Ken Ryan – TOD Design Requires Consensus Building

September 11, 2014

IRVINE, CA—High design and consensus building in transit-oriented projects is a necessary combination, Ken Ryan, principal and head of KTGY’s community planning and urban design studio, tells exclusively. Ryan believes it’s critical to take a thoughtful, strategic approach to the community-outreach process.

“Transit-oriented development projects, particularly in more suburban settings, demand that the operative values of trust, openness, certainty and consensus building be integrated into the design and entitlement process,” says Ryan. “The approach should be concurrent and less linear. This doesn’t mean compromising design integrity. High design and consensus building are not mutually exclusive—a strong urban-design framework can serve as a platform for addressing the issues of livability, affordability, sustainability and mobility in a deeper more integrated way.”

Ryan adds that this type of design is about “more than reducing vehicle miles traveled; it’s about applying the fundamentals of great neighborhoods to an urban setting and allowing for compelling memorable places to emerge. Various tactical tools should be considered, but fundamentally key elements must be addressed in working with the community on TOD projects.”

Ryan believes the by following his top-10 list to achieve objectives, “you’ll have a smoother process and create added value to your project. He lists these top-10 fundamentally key elements as:

  1. Create the vision. Respond to the human senses, establish an appropriate image and identity and create meaningful physical and emotional connections.
  2. Understand the issues. Every community has its own set of unique characteristics; provide links to those elements and incorporate functionality.
  3. Baby steps. Let the process evolve, and identify a phasing plan that allows the project and process to gain momentum and emerge.
  4. Incorporate authenticity. Craft design concepts that respond to an area’s physical, social and built environment.
  5. Educate decision-makers. Meet one on one, show solutions and overcome stereotypes. Put the odds in their favor and work with staff.
  6. Find the public benefit. Identify what it is, provide ways to achieve it and celebrate the public realm.
  7. Understand the back story. Do your homework. Understand the market forces that actively influence the project. Identify costs and revenue streams.
  8. Establish trust. Share information, listen carefully and work toward win-win goals.
  9. Pay attention to stakeholders. This must occur upfront; meet and discuss in small groups.
  10. Utilize the media. Take the high road, keep the message simple and focus on helping the community rather than the project.

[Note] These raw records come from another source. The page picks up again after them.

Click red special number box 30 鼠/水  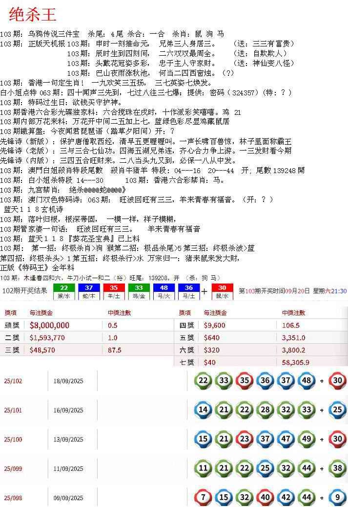(x=222, y=291)
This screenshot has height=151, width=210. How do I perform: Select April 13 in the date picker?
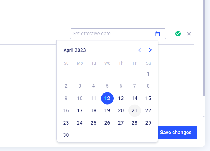[x=121, y=98]
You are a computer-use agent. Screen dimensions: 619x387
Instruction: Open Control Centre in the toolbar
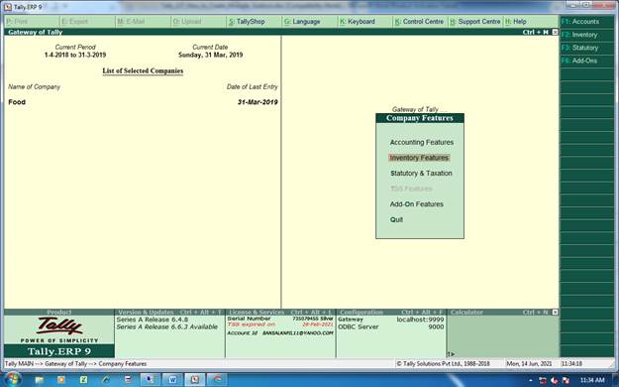coord(420,22)
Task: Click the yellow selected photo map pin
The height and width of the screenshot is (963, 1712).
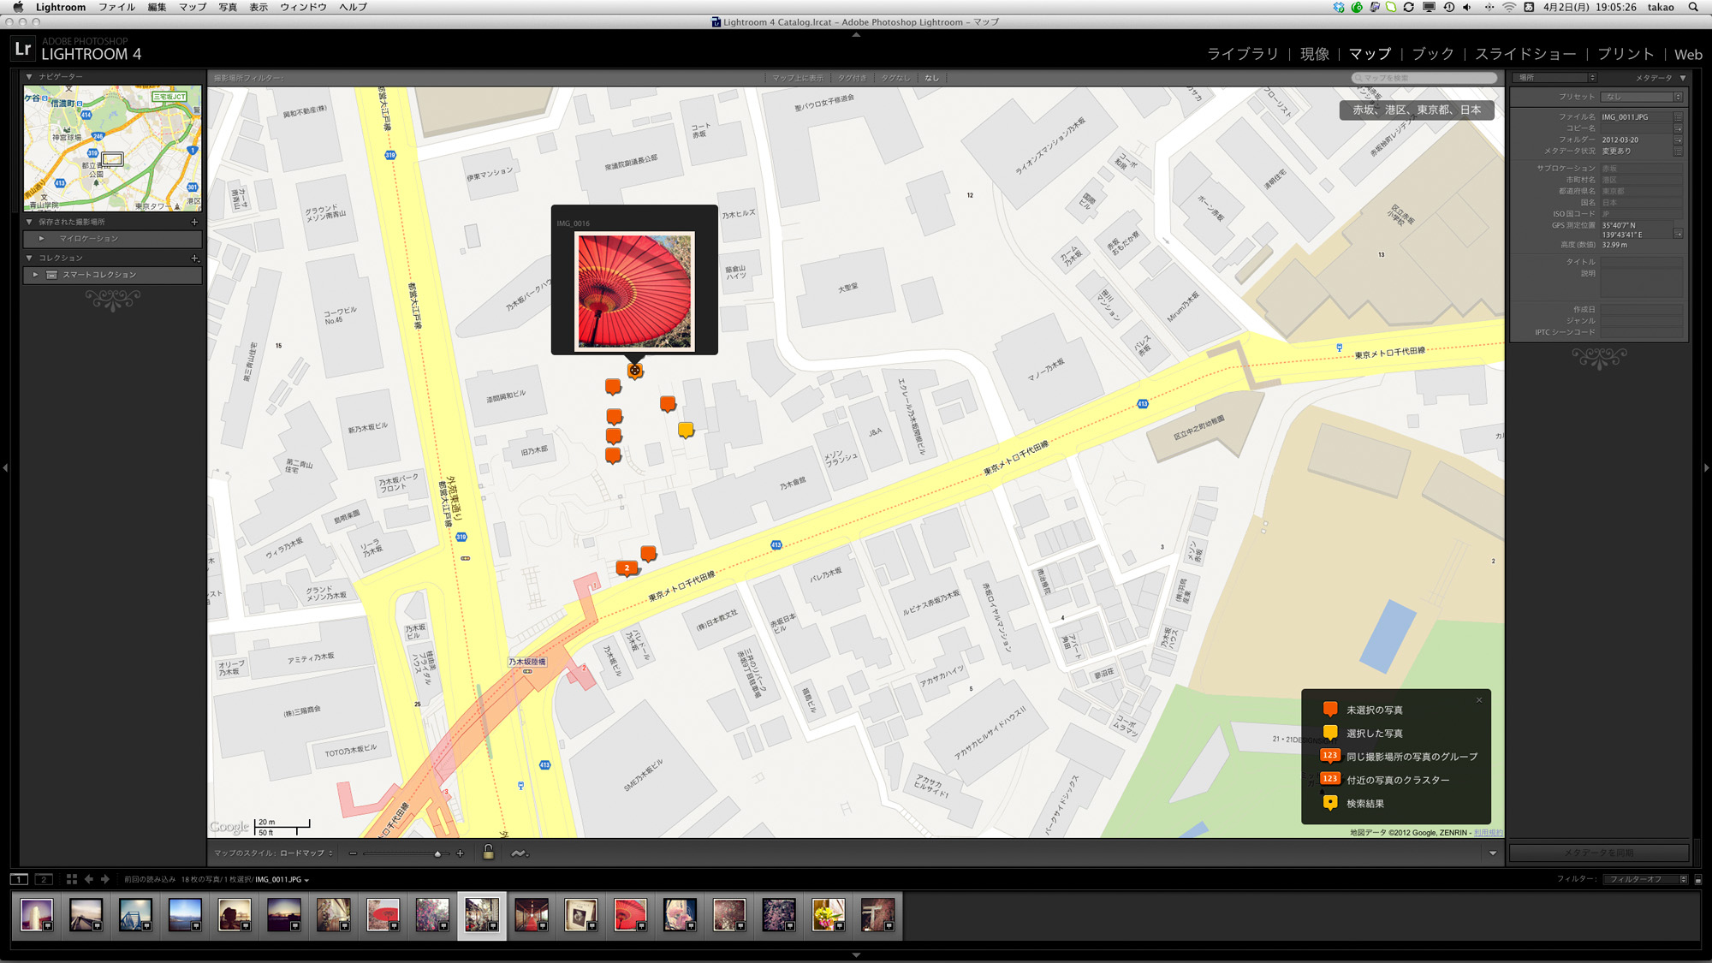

While TODs are gaining considerable attention, don’t count out the appeal of suburbia just yet. As reported in July, reports of suburbia’s demise as a draw for Millennials are extremely premature—if applicable at all. According to a recent online poll asking why Millennials are rediscovering the virtues of life outside big urban centers as they enter a different life stage, 47% of respondents said the suburbs still corner the market on better services such as schools and property, and 42% said the cost of city living has made it harder to establish a family and career.